WHAT YOU HAVE TO DO: From the first line of the data below, copy each line up to the one containing "Delete the workflow", and include that line too.

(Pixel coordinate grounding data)
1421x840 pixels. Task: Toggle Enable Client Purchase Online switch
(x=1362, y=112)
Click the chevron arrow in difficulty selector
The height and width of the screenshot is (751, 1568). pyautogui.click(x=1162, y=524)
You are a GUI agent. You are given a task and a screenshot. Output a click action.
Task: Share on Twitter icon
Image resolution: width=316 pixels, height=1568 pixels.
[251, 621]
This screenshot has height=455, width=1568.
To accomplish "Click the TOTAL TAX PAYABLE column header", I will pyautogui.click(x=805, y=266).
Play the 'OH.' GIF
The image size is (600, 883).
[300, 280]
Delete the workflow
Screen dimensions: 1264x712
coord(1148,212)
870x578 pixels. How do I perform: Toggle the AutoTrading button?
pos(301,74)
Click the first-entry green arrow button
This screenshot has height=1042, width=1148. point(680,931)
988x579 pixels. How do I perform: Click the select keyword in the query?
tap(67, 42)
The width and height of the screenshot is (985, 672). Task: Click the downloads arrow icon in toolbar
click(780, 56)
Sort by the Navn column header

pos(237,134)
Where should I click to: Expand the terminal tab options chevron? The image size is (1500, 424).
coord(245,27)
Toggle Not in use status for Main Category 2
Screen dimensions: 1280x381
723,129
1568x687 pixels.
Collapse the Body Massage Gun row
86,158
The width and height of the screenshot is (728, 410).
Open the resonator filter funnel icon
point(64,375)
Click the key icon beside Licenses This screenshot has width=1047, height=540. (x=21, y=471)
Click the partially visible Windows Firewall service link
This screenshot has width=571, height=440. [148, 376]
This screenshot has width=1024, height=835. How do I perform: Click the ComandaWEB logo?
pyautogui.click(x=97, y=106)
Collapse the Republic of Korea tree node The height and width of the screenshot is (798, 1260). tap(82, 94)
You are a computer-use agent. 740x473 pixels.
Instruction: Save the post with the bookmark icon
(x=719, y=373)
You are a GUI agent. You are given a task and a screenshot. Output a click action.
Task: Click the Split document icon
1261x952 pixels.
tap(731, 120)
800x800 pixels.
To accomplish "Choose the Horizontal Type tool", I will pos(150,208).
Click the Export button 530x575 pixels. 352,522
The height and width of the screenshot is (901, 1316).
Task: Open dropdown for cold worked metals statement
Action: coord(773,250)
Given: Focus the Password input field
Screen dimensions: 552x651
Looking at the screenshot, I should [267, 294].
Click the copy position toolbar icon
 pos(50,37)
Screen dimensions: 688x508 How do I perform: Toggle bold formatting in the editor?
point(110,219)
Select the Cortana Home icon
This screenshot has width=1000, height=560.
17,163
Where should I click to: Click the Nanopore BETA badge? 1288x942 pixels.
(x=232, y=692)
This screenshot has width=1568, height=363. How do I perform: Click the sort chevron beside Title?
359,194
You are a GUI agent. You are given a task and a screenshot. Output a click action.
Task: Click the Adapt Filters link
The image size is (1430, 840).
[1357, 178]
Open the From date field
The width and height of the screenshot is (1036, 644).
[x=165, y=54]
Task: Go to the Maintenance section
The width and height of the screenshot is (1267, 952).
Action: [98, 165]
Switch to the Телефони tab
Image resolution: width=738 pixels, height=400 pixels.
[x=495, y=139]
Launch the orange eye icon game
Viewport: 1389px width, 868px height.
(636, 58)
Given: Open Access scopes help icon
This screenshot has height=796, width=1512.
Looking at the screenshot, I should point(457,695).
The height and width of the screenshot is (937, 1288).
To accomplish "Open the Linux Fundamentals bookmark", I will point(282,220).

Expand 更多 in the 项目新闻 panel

RESULT:
1421x840 pixels. Task: Toggle Enable Client Purchase Online switch
(x=1362, y=112)
Click the chevron arrow in difficulty selector
The height and width of the screenshot is (751, 1568). pyautogui.click(x=1162, y=524)
You are a GUI agent. You are given a task and a screenshot. Output a click action.
Task: Share on Twitter icon
Image resolution: width=316 pixels, height=1568 pixels.
[251, 621]
This screenshot has height=455, width=1568.
To accomplish "Click the TOTAL TAX PAYABLE column header", I will pyautogui.click(x=805, y=266).
Play the 'OH.' GIF
The image size is (600, 883).
[300, 280]
Delete the workflow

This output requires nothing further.